| Text segment |
● ● ● ● ● ● ●
Court Finds Buyer Controls Attorney-Client Privilege over Seller’s Pre-Closing Communications Regarding Merger Negotiations, Unless Otherwise Agreed
The Delaware court of chancery held recently that control over a target company’s attorney-client privileged communications, including communications between the target company’s counsel and its pre-merger stockholders, passes to the acquiror upon the closing of the merger. Great Hill Equity Partners IV, LP v. SIG Growth Equity Fund I, LLLP (Del. Ch. Nov. 15, 2013). As a result, the former stockholders of an acquired company were barred from asserting the attorney-client privilege over merger-related communications with the company’s legal counsel that the buyer discovered on the company’s computer systems after the closing of the merger.
The court noted, however, that the parties could have provided for a different result by contract through an appropriate provision in the merger agreement or other agreement.
A buyer acquired a company through a merger in which the target company survived. Over a year later the buyer sued the company’s former stockholders for fraudulent inducement. The buyer also notified the former stockholders that it had found on the company’s computer systems communications, regarding the merger, between the former stockholders and the legal counsel for the company in the merger.
The former stockholders attempted to prevent the buyer’s use of the communications in litigation by asserting attorney-client privilege, claiming that they, and not the surviving company, retained control of the privilege over the company’s communications regarding the negotiation of the merger agreement. The former stockholders cited cases1 in which courts had distinguished between communications regarding general business operations and communications relating to merger negotiations, with privilege over the former passing to the surviving company and privilege over the latter remaining in the control of the target company stockholders.
● ● ● ● ● ● ●
| Provided data |

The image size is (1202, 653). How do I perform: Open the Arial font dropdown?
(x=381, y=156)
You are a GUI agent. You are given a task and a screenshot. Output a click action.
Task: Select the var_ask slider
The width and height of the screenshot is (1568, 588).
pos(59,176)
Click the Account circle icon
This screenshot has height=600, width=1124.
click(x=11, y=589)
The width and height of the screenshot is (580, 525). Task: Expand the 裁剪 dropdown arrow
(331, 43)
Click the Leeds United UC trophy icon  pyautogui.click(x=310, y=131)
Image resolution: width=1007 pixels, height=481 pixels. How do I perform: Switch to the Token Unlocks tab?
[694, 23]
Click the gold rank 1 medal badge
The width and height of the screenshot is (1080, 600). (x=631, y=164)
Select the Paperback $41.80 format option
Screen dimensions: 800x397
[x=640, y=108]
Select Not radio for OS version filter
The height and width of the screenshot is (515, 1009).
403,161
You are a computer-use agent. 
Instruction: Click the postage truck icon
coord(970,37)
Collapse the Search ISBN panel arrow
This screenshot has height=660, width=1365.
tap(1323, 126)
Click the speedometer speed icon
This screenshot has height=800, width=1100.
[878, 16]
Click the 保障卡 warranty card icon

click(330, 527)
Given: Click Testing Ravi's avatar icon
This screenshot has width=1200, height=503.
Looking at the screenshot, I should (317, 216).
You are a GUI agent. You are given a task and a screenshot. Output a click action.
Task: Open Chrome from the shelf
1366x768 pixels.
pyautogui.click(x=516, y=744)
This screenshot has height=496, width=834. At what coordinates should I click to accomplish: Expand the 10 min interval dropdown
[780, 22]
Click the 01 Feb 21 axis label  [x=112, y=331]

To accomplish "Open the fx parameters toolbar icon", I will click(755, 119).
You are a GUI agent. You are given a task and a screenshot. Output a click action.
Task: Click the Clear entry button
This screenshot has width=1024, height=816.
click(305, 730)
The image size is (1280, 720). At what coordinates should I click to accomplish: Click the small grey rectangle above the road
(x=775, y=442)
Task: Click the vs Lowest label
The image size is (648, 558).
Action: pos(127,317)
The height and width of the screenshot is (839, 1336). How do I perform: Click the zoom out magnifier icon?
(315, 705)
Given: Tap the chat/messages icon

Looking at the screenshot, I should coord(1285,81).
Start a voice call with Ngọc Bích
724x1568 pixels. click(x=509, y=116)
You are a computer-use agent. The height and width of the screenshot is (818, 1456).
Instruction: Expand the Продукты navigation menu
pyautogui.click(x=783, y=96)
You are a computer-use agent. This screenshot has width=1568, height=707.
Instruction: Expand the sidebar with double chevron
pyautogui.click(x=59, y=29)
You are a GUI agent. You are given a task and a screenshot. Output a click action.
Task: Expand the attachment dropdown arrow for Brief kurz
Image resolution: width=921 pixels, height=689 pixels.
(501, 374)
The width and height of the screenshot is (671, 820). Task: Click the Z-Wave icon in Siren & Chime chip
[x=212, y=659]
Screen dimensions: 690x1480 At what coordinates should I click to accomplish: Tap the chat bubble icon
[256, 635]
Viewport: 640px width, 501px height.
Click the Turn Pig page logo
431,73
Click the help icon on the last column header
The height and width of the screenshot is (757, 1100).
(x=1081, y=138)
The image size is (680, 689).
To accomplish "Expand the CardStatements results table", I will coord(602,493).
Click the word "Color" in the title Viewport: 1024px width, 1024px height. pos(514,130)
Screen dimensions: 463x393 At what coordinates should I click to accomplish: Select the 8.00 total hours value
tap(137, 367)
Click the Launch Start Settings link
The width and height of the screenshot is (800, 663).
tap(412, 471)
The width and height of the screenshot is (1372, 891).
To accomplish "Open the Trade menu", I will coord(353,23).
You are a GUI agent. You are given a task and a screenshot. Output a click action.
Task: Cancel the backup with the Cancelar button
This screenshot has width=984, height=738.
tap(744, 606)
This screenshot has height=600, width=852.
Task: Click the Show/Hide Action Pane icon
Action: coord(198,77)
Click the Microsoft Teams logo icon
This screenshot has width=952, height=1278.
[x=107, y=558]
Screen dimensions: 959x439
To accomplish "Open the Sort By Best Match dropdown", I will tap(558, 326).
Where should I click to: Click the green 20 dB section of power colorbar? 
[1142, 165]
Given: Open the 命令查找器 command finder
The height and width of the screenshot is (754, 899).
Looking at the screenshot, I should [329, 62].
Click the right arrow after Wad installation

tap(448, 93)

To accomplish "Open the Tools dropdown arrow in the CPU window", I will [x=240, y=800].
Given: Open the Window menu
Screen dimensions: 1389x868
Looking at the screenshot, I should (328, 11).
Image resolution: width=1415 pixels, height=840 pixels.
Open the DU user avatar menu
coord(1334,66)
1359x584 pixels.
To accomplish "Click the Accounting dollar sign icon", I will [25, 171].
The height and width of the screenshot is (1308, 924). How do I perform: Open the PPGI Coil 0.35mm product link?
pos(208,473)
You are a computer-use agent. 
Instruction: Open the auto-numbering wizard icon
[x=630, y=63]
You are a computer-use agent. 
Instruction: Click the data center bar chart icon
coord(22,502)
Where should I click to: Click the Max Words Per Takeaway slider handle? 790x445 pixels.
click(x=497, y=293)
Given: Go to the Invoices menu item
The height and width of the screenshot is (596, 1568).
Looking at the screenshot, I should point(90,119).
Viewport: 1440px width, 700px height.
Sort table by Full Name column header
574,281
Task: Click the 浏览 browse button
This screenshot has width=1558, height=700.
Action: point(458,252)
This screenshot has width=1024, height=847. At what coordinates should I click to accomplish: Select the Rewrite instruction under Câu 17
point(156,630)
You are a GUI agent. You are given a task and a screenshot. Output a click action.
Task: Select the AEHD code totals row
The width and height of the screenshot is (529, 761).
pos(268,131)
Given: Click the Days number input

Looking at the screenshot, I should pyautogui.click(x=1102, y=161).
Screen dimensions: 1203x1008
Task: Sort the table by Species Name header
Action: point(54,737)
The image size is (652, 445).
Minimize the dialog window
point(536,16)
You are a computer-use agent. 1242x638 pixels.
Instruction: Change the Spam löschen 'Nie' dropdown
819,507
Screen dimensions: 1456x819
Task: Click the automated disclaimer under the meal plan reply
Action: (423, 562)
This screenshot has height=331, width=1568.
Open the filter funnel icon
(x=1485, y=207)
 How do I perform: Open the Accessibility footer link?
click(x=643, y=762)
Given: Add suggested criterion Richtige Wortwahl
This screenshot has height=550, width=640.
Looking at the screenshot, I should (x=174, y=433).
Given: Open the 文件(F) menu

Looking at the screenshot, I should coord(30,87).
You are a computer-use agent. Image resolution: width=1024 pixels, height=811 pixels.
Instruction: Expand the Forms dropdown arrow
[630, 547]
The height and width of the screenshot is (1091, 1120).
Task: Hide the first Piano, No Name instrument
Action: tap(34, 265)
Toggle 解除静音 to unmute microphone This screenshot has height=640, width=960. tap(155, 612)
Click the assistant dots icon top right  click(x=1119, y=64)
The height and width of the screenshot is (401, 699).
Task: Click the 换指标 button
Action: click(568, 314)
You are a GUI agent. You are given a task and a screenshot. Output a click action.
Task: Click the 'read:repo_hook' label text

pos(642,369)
● ● ● ● ● ● ●
| What is required |
In the privilege article, list each action the buyer takes in the paragraph that begins "A buyer acquired a company". Answer from the privilege article alone.

| Written answer |
- Acquired a company through a merger in which the target company survived
- Sued the company's former stockholders for fraudulent inducement over a year later
- Notified the former stockholders that it had found merger-related communications between them and the company's legal counsel on the company's computer systems